Planning network connections is like planning holidays
The problem of setting up lightpaths (i.e., wavelengths) in optical networks has striking similarities to vacation planning. When we plan a holiday, we want to make the best of our time and visit as many places as possible. When operators plan their networks, they want to squeeze the most out of their hardware and offer the highest possible capacity or transmission distance to their customers. However, just as a holiday plan can fail because of random events, a network connection can fail at some point during its lifetime.
Fig. 2: Qualitative graphs of (a) system capacity versus system GSNR for planning with different risk levels and (b) the probability density function of the GSNR.

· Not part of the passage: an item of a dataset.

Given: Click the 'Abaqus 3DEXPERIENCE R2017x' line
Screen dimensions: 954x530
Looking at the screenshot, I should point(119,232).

Conservative network planning with over-dimensioned margins (the reality for most installed systems today) prioritizes safe operation over resource optimization. This choice is undoubtedly safe, but at the same time rather boring. Accepting more risks to visit more places is a choice for adventurous travelers, just as accepting more risks to increase network performance and lower cost is a choice for adventurous network operators. Excessive risks don’t make much sense for vacation or network planners: No one wants to make family members, network operators or video streaming subscribers unhappy. Therefore, the second choice seems most promising, even if it does involve some risk.
Part (a) of Figure 2 shows a qualitative graph of ultimate system capacity versus the system’s generalized signal-to-noise ratio (GSNR) for planning with different risk levels. Ultimate system capacity and system GSNR are analagous to vacation fun and available vacation time, respectively. The solid black line shows a conservative plan. The dashed and dotted lines show more daring plans. The vertical and horizontal arrows show the potential capacity and distance benefits of risky planning compared to conservative planning.
Part (b) of Figure 2 shows a qualitative graph of the probability density function (PDF) of the GSNR. If GSNR is below the forward error correction (FEC) threshold SNRFEC, the system stops operating, leading to unhappy customers and network operators. The probability of such an event (called outage probability) is equal to the red shaded area under the PDF curve. The distance between the nominal system GSNR, GSNRn, and the limit SNRFEC is called margin. Claiming more capacity pushes SNRFEC towards higher values and therefore increases the outage risk.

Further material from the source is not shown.